Interpretation of results:
not sensitising
Remarks:
Migrated information Criteria used for interpretation of results: EU
Conclusions:
CLP: non classified
DSD: non classified
Endpoint conclusion
Endpoint conclusion:
no adverse effect observed (not sensitising)
Additional information:

Skin sensitization

Sensitizing properties of Fatty acids, vegetable-oil, esters with dipropylene glycol were determined in a GLP-conducted local lymph node assay performed similar to OECD 429 in female CBA/J (CBA/J@Rj) (4 animals/group) (Richeux, F., 2014). In accordance with OECD 429, which states that “other endpoints for assessment of the number of proliferating cells may be employed provided by the performance standards”, lymphocyte proliferation was determined by cell counting using a cell counter (Beckman Coulter Z2) with a selected size range of 5 – 15 µm in regard to an average size of a lymphocyte of 8 µm. Depending on the implemented methodology, a lab-internal cut-off value of SI ≥ 1.4 was validated for a positive sensitization reaction in accordance to the performance standards defined in OECD 429. As shown by Ehling et al., the cut-off values indicating a sensitization reaction, were lower as the traditional cut-off value of SI ≥ 3. Based on the results of a preliminary test, animals were exposed to 25, 50 and 100% (w/v) test substance diluted in a acetone - olive oil (AOO). Application of the test substance did not induce mortaility or clinical signs of systemic toxicity. Body weights of control and test animals were comparable over the study period. Furthermore, no cutaneous reactions were noted during the main test which may indicate irritation of the skin. Dose-dependent increases in ear and lymph node weights were determined which did not result in statistically significant differences for any dose and are therefore not considered as indicative for a sensitization reaction. Further, lymphoproliferative responses leading to stimulation indices 0.98, 1.02 and 1.32 were determined at test item concentrations of 25%, 50% and 100%, respectively, thereby not exceeding the internal validated cut-off value of SI ≥ 1.4. Moreover, taking into consideration that application of the undiluted test substance (100%) does not induce a SI value exceeding the defined cut off value, the test result does not provide sufficient evidence for classification and Fatty acids, vegetable-oil, esters with dipropylene glycol are therefore not considered as sensitizing.
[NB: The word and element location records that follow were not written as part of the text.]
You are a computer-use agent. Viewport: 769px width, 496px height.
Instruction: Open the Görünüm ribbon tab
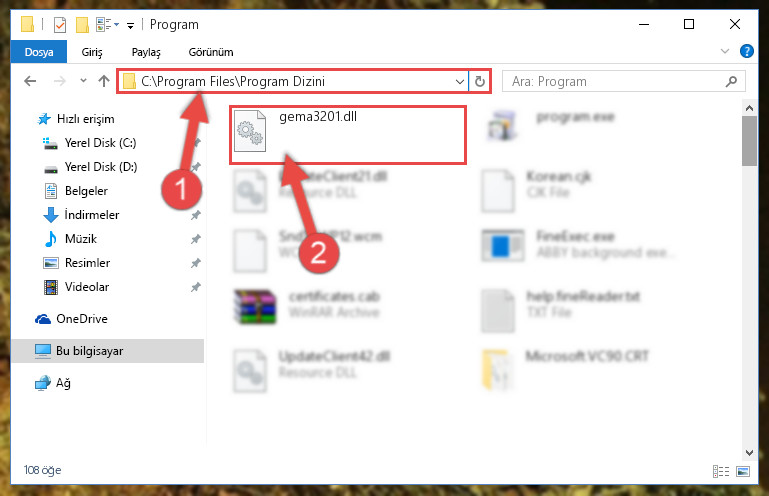pos(211,52)
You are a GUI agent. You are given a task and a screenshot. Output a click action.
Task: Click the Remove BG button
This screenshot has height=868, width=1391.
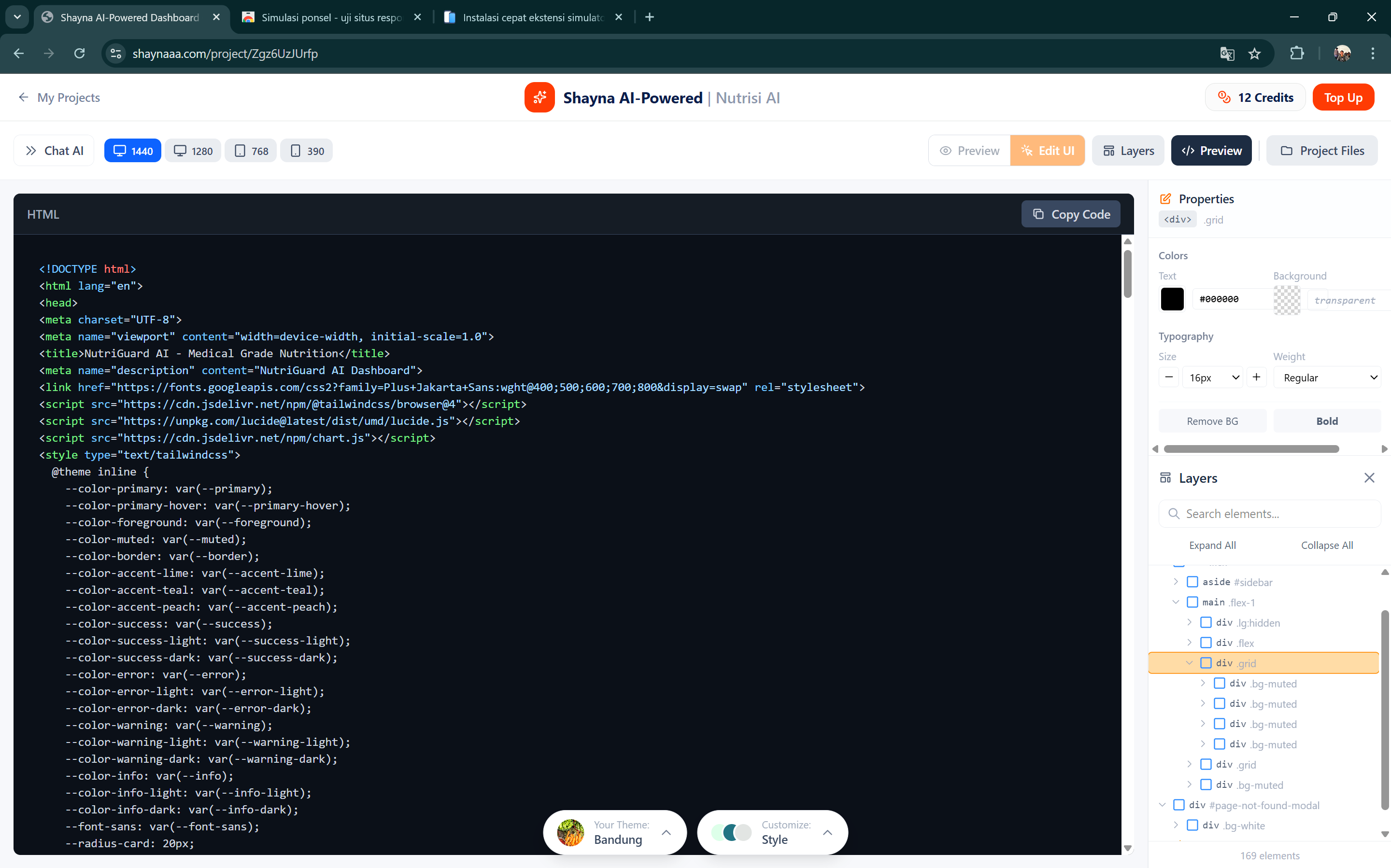[1212, 421]
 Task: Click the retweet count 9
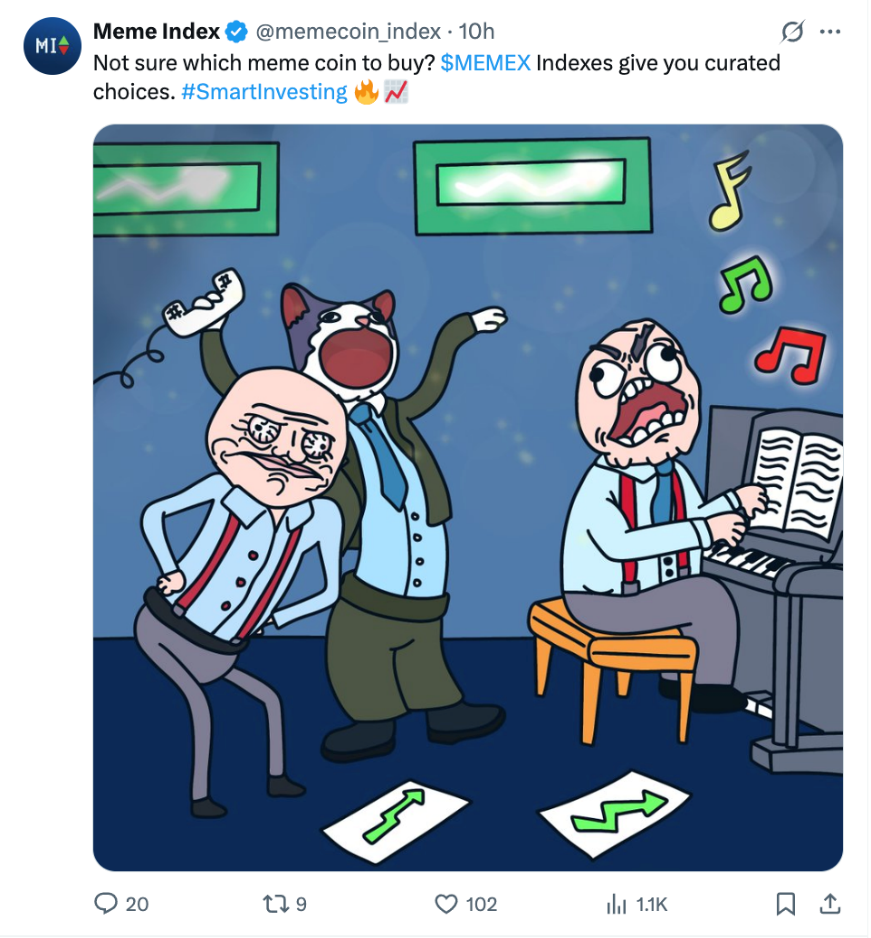pyautogui.click(x=301, y=904)
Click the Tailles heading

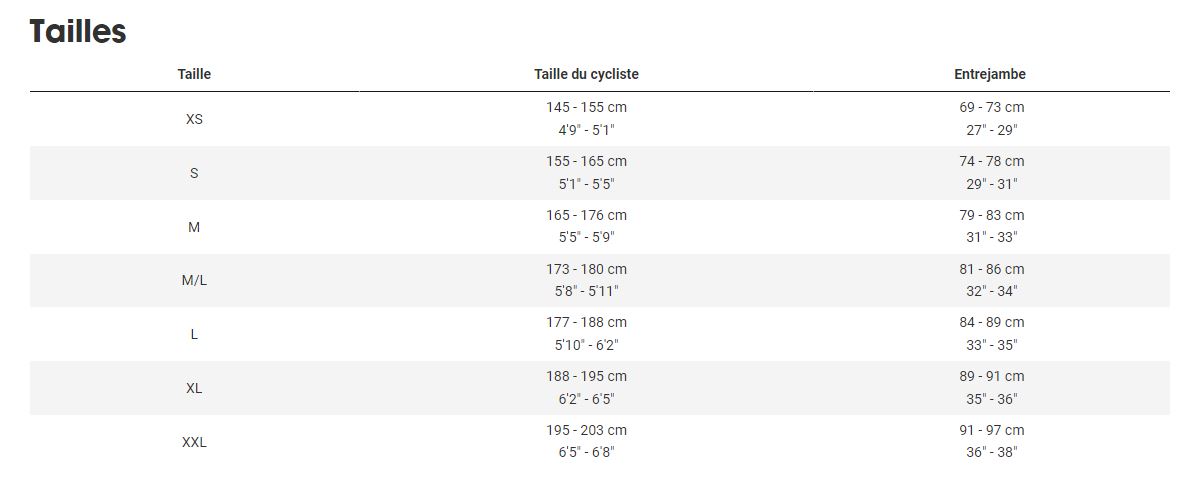78,32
Justification for selection of skin sensitisation endpoint:
The available information comprises an adequate and reliable study (Klimisch score 1), and is thus sufficient to fulfil the standard information requirements set out in Annex VIII, 8.5, of Regulation (EC) No 1907/2006.

Respiratory sensitisation

Endpoint conclusion
Endpoint conclusion:
no study available

Justification for classification or non-classification

The available data on skin sensitisation of Fatty acids, vegetable-oil, esters with dipropylene glycol do not meet the criteria for classification according to Regulation (EC) 1272/2008 or Directive 67/548/EEC, and are therefore conclusive but not sufficient for classification.